Plastiki powstają ze związków organicznych otrzymywanych z ropy naftowej – są zatem nieodnawialnym zasobem. Niestety większość marnujemy. Kupując w sklepie gałązkę pomidorów, nie dostrzegamy, jak wiele do jej wyprodukowania zużyto plastiku – a szklarnie i tunele foliowe hiszpańskiej Almerii wprawiają w osłupienie swoim ogromem (ponad 40 tys. ha) i stopniem produkcji odpadów.

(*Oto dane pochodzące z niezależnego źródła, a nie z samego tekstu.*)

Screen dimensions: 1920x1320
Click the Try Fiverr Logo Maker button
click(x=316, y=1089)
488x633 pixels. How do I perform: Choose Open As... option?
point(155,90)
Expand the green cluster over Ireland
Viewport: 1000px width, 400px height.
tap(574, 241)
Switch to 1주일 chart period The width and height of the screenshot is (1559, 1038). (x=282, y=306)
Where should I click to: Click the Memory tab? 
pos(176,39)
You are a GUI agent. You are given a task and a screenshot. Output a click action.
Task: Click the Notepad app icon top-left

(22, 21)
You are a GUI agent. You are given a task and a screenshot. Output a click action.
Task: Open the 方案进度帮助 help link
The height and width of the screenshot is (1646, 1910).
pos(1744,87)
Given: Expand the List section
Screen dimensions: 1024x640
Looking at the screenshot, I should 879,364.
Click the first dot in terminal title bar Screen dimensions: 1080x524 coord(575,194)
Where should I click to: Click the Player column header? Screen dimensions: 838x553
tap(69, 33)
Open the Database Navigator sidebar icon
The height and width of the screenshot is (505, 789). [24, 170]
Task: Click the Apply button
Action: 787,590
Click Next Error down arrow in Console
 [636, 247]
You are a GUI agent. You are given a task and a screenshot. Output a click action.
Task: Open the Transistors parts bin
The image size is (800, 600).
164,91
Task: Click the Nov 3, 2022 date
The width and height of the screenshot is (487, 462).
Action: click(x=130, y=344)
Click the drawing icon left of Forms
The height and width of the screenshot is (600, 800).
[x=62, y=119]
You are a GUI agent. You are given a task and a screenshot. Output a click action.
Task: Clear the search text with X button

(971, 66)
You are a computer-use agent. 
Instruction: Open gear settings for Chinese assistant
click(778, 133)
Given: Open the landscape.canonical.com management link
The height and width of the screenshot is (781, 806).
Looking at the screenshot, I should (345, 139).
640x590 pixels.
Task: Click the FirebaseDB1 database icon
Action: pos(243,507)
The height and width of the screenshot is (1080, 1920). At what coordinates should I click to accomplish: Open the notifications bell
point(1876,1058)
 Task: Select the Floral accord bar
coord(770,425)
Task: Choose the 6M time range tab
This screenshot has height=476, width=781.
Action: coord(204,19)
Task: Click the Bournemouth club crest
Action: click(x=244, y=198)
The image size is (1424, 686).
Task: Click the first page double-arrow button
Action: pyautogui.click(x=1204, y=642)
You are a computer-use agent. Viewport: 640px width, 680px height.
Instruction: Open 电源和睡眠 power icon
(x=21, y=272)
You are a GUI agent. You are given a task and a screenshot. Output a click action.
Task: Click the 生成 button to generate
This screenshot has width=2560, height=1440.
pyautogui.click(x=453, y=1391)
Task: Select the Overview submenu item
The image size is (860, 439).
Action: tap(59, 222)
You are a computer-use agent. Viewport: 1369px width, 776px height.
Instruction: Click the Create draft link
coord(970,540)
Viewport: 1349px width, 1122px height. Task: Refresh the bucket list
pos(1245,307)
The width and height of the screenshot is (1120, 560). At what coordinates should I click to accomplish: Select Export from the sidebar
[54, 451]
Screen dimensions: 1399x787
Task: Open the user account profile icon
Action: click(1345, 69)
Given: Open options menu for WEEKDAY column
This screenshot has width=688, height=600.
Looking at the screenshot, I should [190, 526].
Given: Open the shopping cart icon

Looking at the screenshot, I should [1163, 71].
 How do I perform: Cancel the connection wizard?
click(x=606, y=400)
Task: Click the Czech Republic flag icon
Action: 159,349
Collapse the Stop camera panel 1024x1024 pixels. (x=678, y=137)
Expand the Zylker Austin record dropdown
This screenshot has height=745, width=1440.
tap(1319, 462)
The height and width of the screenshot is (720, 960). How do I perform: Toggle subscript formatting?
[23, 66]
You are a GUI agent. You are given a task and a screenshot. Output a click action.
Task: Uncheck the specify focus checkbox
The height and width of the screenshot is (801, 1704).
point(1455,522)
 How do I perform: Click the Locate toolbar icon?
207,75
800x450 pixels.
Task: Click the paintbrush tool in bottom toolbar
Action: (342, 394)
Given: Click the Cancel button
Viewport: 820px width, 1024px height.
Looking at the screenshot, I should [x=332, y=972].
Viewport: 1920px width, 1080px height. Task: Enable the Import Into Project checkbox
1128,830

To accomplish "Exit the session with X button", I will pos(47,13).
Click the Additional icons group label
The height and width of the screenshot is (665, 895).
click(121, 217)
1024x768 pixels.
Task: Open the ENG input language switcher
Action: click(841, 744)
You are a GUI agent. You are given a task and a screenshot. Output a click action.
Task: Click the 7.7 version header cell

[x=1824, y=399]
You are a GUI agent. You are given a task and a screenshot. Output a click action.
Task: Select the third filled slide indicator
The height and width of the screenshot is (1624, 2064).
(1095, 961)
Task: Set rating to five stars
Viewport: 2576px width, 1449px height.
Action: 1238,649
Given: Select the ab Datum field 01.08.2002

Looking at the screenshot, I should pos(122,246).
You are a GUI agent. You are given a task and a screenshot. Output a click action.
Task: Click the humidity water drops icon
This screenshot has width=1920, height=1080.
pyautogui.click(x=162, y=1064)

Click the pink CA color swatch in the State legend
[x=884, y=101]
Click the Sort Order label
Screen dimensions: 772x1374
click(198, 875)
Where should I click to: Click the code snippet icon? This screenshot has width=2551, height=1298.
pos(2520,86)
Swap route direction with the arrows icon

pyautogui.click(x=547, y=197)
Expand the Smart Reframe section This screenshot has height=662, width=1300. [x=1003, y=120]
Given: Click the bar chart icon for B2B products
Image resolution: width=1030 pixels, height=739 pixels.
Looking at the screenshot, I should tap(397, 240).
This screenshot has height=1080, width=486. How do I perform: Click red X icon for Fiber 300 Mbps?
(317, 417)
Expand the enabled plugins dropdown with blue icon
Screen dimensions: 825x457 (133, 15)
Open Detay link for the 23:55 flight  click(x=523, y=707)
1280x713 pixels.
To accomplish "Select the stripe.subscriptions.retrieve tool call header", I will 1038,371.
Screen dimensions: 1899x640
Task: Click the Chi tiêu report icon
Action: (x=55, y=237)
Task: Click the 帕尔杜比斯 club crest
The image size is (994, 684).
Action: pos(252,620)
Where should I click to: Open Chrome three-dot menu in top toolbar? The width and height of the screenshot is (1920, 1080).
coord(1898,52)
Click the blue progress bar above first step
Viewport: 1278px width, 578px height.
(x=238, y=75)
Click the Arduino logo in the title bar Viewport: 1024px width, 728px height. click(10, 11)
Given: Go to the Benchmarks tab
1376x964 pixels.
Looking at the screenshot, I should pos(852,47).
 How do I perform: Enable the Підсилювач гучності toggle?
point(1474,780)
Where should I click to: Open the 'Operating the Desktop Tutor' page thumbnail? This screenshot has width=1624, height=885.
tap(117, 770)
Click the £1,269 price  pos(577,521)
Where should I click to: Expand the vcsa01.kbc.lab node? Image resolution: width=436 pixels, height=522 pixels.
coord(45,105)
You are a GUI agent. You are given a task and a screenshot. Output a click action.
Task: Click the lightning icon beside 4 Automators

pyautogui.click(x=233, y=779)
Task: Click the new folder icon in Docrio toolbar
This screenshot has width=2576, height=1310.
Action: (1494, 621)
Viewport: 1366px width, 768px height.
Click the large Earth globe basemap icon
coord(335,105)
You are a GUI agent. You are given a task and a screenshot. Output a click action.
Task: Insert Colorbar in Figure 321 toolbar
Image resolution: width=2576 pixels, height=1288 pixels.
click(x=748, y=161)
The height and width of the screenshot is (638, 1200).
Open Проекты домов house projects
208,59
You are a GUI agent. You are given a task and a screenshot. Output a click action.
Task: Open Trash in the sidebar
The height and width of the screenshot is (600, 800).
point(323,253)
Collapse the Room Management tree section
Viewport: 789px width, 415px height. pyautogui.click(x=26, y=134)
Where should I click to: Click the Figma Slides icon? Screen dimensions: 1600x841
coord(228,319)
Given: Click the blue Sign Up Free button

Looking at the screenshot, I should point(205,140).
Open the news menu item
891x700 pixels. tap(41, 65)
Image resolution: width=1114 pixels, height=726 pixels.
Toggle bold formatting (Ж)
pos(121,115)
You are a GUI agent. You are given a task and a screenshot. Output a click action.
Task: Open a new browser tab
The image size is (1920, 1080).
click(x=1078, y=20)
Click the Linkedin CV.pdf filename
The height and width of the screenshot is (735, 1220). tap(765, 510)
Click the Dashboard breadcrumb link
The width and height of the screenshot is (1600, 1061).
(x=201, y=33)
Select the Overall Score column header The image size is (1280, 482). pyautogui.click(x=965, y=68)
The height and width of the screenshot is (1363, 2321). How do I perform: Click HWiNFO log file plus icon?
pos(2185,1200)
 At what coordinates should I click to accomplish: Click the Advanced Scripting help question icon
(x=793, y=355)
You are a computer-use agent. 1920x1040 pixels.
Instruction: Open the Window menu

Brak wydajnego recyklingu to jedno. Plastik zalega w naturze, bo stosunkowo niewiele organizmów może go rozkładać. Ustalono, że folię politetylenową metabolizują np. bakterie z rodzaju Rhodococcus, PET – Ideonella sakaiensis. Problemem jest jednak tempo rozkładu – plastiki są wodoodporne i nieprzepuszczalne, a zatem bakterie mogą działać tylko powierzchniowo. Biotechnolodzy opracowują więc bioplastiki – substancje o podobnych własnościach jak zwykłe, ale znacznie łatwiej strawne dla licznych grup organizmów. Często bakterie wytwarzają substancje nadające się na bioplastiki, np. kwas mlekowy, który niczym kostki domina lub magnesy cząsteczki można łączyć ze sobą, tworząc długie nici – polimleczan, czyli polilaktyd (PLA), o własnościach zbliżonych do zwykłego plastiku. PLA jest w pełni biodegradowalny i odnawialny, ale drogi w produkcji, a do syntezy bakterie trzeba skarmiać np. skrobią. Chemicy pracują zatem nad innymi biodegradowalnymi materiałami – termoplastyczną skrobią albo pochodnymi celulozy.